Do arrefecimento à insatisfação é um pulo. Desse pulo consta o desejo de Aksel de ter um filho, o que Julie busca evitar. Subtexto —Aksel sabe quem é e o que quer. Julie, nem tanto. Surge então um encontro quase ao acaso, em que a rigor ela o procura, entrando de penetra numa festa, e uma bela cena de sedução mútua entre Julie e Eivind. Talvez seja a melhor sequência do filme.

Não importa o que acontece. A partir daí, o filme se torna mais vivo. No entanto, é possível notar que o personagem de Eivind introduz um problema grave na dramaturgia. Ele está lá, mas, ao contrário, de Julie e Aksel, não sabemos quem ele é. Num filme de basicamente três personagens, um deles está lá apenas para servir de escada a Julie. Sintomaticamente, entramos em um beco sem saída, que desemboca numa sessão de LSD em que Julie tem uma espécie de "bad trip", que no entanto é também um acerto de contas, com o pai dela em especial.

Algum tempo depois, entramos no que parece ser o cerne do filme. Talvez o nosso mundo seja abstrato demais, rápido demais para todos. Aksel representa, de certo modo, o mundo antigo, o dos livros, que supõe algo mais concreto a que nos apegarmos.

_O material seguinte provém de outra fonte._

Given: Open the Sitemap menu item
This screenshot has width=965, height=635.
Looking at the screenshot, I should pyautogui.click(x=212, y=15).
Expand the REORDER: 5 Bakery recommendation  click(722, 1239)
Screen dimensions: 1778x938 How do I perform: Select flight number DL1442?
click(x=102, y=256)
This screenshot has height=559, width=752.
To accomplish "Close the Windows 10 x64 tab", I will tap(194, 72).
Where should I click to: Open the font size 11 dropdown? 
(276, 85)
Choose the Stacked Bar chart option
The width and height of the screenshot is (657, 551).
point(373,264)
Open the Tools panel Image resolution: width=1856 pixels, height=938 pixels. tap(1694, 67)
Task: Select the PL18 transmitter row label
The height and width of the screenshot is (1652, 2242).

Já a instabilidade de Julie representa um mundo onde as coisas surgem e desaparecem em pouco tempo, e nas quais não tocamos —como os livros do Kindle, por exemplo.

O mal-estar da civilização sobre o qual Freud escreveu e que dá título a um dos capítulos ilustra bem essa ideia —que, por sinal, não nos chega por meio de Julie, mas na disputa entre Aksel e uma ultrafeminista que ataca seus quadrinhos. É nesse mundo que parece pensar Joachim Trier —um em que nos promete a liberdade total, a ausência de censura completa, até que caímos em nós mesmos e descobrimos que nenhuma liberdade é completa, que o palavreado da liberdade, tanto quanto o da correção política, esconde um mundo de restrições e não ditos.

O caminho que Trier trilha para chegar a esse ponto chega por vezes a ser árido, construído sobre a busca de um cinema em que a psicologia tem um papel importante, a história tem começo, meio e fim, os atores são bem dirigidos.

Ao mesmo tempo, tudo parece tão em seu lugar —as ênfases sobretudo, como o uso de contraluz em determinados momentos, reduzindo as personagens a sombras, quando certas coisas vão mal— que por vezes tornam a experiência do filme, tateante, e a do espectador, monótona. Em todo caso, não estéril.